What if we had policies that supported a range of marital types, including dual-career couples, with maternity leave, family-friendly workplaces, career sabbatical and sharing possibilities, or better healthcare and daycare options? I’ve never seen these recommendations from a “defense of marriage” document. I have read arguments that we should support stay-at-home moms with better pensions and benefits. And I agree with that. But the dual-career marriage isn’t extended that same consideration. A favorite has been chosen.

Another principle of the loosely-confederated “marriage movement,” founded in 2001, was to support “marital interdependence” (meaning: a sort of “Me Tarzan-You Jane” division of labor in marriage, whereby the wife does one role and the husband another, to form one theoretically harmonious whole). What if instead, we supported marital flexibility in roles?

Ironically, in the classes and states today that have the very lowest divorces rates—the educated, affluent middle class, that is, and uber-liberal Massachusetts—it’s precisely this sort of gender role flexibility that you’re likely to see. The community welcomes stay-at-home dads as well as stay-at-home moms. Dads and moms are likely to perform a variety of roles in marriage, from breadwinning to breadbaking and childrearing and nurturing. These precisely aren’t marriages of interdependence, but of overlapping, multi-tasking competencies. Still, the defense of marriage tends to trash career moms for ruining the family, and privilege distinct husband and wife roles.

You see how it goes:  It’s not heterosexual marriage generically that’s promoted in Kansas and elsewhere. It’s marriage of a particular (patriarchal) brand and a particular (gender-typed) sort.

One more example: If we’re going to support marriage in policy, then I’d like to see us treat it as the most profound trust of any contract between people. That means, at the very least, that those who violate the sanctity of marriage by beating their spouses are treated with the utmost attention and concern.

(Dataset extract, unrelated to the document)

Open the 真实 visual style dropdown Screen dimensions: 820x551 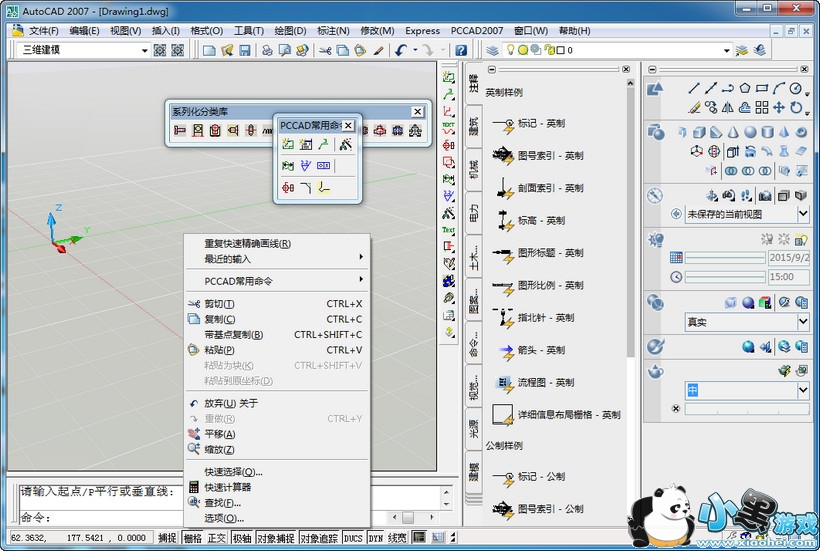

To support marriage, marriage needs to be a safe place physically, at the very least.

But that pro-marriage policy is not front and center in Topeka.  Evidently that sort of protection for spouses doesn’t count as a policy that would encourage marriage.

In a larger sense: Given how retro (to the 18th or 19th century) and didactic some social conservative extremists can sound about marriage (remember the Iowa marriage pledge from the summer?), there’s a tendency not to give their views much credence, or get too worried. Until, of course they re-center American politics, further to the right, and the “crazy” once again encroaches into “plausible.”

Last year, I was working with a copyeditor who was editing a piece in which I briefly discussed the attempt to revive 19th-century views of “traditional marriage” among social conservatives. “You’re way more concerned about what these people say than anyone I know,” she wrote in the margin. Her view was, it’s a bunch of radicals and it had nothing to do with her marriage, in her northeastern citadel. This kind of solipsism isn’t unusual: If a view doesn’t punch our own life in the face, then we think it can’t hurt us.

But marriage politics today aren’t just about opposition to same-sex marriage and homosexuality. No, they’re interested in your big, fat, straight wedding, too. Campaigns for traditional marriage support particular versions of heterosexual marriage. To paraphrase from Animal Farm, some marriages are more equal than others.